The sample preparation protocol presented here offered not only great versatility—compatible with X-ray, light, and electron microscopy—but also optimum ultrastructural preservation of ZF larvae as well as improved sample contrast and conductivity, required for high-resolution X-ray and EM imaging. The workflow can be easily adapted to incorporate in vivo fluorescence or fluorescently labelled structures by adding a fluorescent live imaging step prior to sample processing. The concept of Correlative Light and Electron Microscopy (CLEM) can then be applied to complement dynamic functional information with high-resolution ultrastructural details, on the same sample. The use of tracers or fiducial markers such as laser etching techniques  or carbon-coating of pattern on glass slides [58, 59] can facilitate the relocalisation of the area, cell,or subcellular structure of interest between the macro- and nanometre scales imaging. This workflow presents a real advantage in the fields of research aiming at exploring drug transport and xenobiotic metabolism within the digestive glands (e.g., liver and pancreas) or studying and modifying malignant cell behaviour via novel anticancer therapeutic approaches (e.g., colon, pancreas, and liver cancer) (Figure 6). In fact, the low cost, small size, and relative speed at which drugs can be tested in ZF have already made it a popular model for the aforementioned studies. By following the entire workflow, gross differences between experimental and control fish can be rapidly determined by X-ray micro-CT, while detailed analysis of the drug treatment upon pathology can be subsequently evaluated, on the same sample. While all imaging modalities might not be available within a certain research laboratory or institute, this workflow can be adapted to only incorporate the imaging instrumentation available. Since the sample has been prepared to accommodate all imaging techniques aforementioned, one can skip imaging modalities which are unavailable without affecting the next. Also, depending on the study, one can also limit the imaging techniques to only include the ones needed to answer the biological question.

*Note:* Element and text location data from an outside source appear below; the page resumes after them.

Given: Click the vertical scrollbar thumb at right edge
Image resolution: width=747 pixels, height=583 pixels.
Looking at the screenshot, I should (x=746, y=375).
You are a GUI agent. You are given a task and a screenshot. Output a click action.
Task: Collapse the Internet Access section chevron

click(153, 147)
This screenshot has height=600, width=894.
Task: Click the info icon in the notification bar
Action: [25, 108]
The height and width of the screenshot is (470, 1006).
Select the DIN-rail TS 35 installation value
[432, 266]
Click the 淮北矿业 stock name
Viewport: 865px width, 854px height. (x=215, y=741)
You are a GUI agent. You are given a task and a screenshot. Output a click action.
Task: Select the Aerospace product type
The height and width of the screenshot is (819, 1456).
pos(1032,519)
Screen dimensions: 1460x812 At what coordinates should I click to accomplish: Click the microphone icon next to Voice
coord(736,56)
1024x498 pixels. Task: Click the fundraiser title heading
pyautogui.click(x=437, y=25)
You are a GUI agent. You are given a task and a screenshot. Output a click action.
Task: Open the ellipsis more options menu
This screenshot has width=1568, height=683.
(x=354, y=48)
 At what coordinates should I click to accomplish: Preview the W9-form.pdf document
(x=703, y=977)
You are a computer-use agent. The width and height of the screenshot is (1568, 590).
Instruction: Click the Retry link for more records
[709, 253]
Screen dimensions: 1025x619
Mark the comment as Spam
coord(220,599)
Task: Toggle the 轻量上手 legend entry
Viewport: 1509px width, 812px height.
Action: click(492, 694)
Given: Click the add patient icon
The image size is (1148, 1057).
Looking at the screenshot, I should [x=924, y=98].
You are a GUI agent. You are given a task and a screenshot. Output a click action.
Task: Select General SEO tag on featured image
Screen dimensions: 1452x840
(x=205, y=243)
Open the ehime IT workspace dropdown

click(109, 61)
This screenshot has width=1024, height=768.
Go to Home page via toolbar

Our comparative microscopy maps and concomitant delivery of 3D imaging models of the ZF digestive system provide a comprehensive overview of the ZF GIS and establish the much needed foundation as well as a limit of confidence in the use of ZF for future research in gastrodigestive related illnesses.
Supplementary Material include technical notes related to array tomography serial sections production and automated alignment using the ImageJ plugin StackReg. A comparative review of different sample preparation protocols and their effect on X-ray micro-CT imaging contrast are also presented. Finally, a 3D animation of a 12 dpf zebrafish liver and its vasculature as determined by thresholding methods from serial light microscopy sections.
The authors are grateful for the facilities and technical assistance from the Australian Microscopy & Microanalysis Research Facilities (AMMRF) at the Australian Centre for Microscopy & Microanalysis (ACMM) and the Advance Imaging Facility of the Bosch Institute, at The University of Sydney, and the Zebrafish facility at Macquarie University.
The authors declare that they have no competing interests.
Delfine Cheng and Gerald J. Shami contributed equally.